§ **Data provided**
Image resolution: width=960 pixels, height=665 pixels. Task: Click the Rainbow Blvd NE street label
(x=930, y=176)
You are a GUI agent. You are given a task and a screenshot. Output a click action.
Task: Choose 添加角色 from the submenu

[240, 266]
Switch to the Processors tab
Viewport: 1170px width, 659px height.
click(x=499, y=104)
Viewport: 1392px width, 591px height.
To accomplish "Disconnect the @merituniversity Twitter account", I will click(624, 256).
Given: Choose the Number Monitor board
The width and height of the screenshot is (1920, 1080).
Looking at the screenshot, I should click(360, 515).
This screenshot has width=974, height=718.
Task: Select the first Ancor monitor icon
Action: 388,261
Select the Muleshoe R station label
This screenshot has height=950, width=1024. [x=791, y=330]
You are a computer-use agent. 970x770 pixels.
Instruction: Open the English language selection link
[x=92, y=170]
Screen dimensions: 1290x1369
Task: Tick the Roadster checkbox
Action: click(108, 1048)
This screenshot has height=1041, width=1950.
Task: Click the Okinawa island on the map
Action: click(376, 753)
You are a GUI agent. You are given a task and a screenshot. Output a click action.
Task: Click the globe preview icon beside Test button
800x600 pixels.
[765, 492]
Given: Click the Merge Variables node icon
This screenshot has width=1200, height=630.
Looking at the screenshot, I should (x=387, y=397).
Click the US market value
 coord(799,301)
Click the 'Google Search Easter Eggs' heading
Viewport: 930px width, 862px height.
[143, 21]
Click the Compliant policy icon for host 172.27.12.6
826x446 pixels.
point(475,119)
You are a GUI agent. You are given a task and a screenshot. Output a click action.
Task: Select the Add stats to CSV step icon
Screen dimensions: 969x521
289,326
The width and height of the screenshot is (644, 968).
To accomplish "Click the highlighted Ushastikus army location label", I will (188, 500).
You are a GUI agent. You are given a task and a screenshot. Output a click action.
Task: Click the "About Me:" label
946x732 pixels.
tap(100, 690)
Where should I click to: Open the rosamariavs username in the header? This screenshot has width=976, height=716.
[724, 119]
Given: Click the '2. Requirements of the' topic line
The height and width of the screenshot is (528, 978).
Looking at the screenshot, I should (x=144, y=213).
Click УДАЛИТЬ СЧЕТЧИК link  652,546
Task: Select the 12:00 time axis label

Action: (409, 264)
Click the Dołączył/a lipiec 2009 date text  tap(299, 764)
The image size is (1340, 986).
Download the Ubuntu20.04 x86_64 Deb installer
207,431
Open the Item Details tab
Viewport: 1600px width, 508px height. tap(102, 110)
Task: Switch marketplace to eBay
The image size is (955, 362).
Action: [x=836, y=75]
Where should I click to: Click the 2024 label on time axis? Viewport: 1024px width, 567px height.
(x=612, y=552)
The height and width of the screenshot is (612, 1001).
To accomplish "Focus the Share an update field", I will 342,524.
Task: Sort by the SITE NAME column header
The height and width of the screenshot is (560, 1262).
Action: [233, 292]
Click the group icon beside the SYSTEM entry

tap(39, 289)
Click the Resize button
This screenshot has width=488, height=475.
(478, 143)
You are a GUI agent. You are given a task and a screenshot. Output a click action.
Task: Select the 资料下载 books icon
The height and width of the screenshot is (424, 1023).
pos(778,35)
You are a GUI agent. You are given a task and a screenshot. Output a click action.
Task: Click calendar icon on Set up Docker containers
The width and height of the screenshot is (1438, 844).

§ **Task goal**
Exactly reproduce the lines of the entries above, from the one containing "Viewport: 930px width, 862px height." to the very last, and no others.

§ **Reply**
Viewport: 930px width, 862px height.
[143, 21]
Click the Compliant policy icon for host 172.27.12.6
826x446 pixels.
point(475,119)
You are a GUI agent. You are given a task and a screenshot. Output a click action.
Task: Select the Add stats to CSV step icon
Screen dimensions: 969x521
289,326
The width and height of the screenshot is (644, 968).
To accomplish "Click the highlighted Ushastikus army location label", I will (188, 500).
You are a GUI agent. You are given a task and a screenshot. Output a click action.
Task: Click the "About Me:" label
946x732 pixels.
tap(100, 690)
Where should I click to: Open the rosamariavs username in the header? This screenshot has width=976, height=716.
[724, 119]
Given: Click the '2. Requirements of the' topic line
The height and width of the screenshot is (528, 978).
Looking at the screenshot, I should (x=144, y=213).
Click УДАЛИТЬ СЧЕТЧИК link  652,546
Task: Select the 12:00 time axis label

Action: (409, 264)
Click the Dołączył/a lipiec 2009 date text  tap(299, 764)
The image size is (1340, 986).
Download the Ubuntu20.04 x86_64 Deb installer
207,431
Open the Item Details tab
Viewport: 1600px width, 508px height. tap(102, 110)
Task: Switch marketplace to eBay
The image size is (955, 362).
Action: [x=836, y=75]
Where should I click to: Click the 2024 label on time axis? Viewport: 1024px width, 567px height.
(x=612, y=552)
The height and width of the screenshot is (612, 1001).
To accomplish "Focus the Share an update field", I will 342,524.
Task: Sort by the SITE NAME column header
The height and width of the screenshot is (560, 1262).
Action: [233, 292]
Click the group icon beside the SYSTEM entry

tap(39, 289)
Click the Resize button
This screenshot has width=488, height=475.
(478, 143)
You are a GUI agent. You are given a task and a screenshot. Output a click action.
Task: Select the 资料下载 books icon
The height and width of the screenshot is (424, 1023).
pos(778,35)
You are a GUI agent. You are given a task and a screenshot. Output a click action.
Task: Click calendar icon on Set up Docker containers
The width and height of the screenshot is (1438, 844).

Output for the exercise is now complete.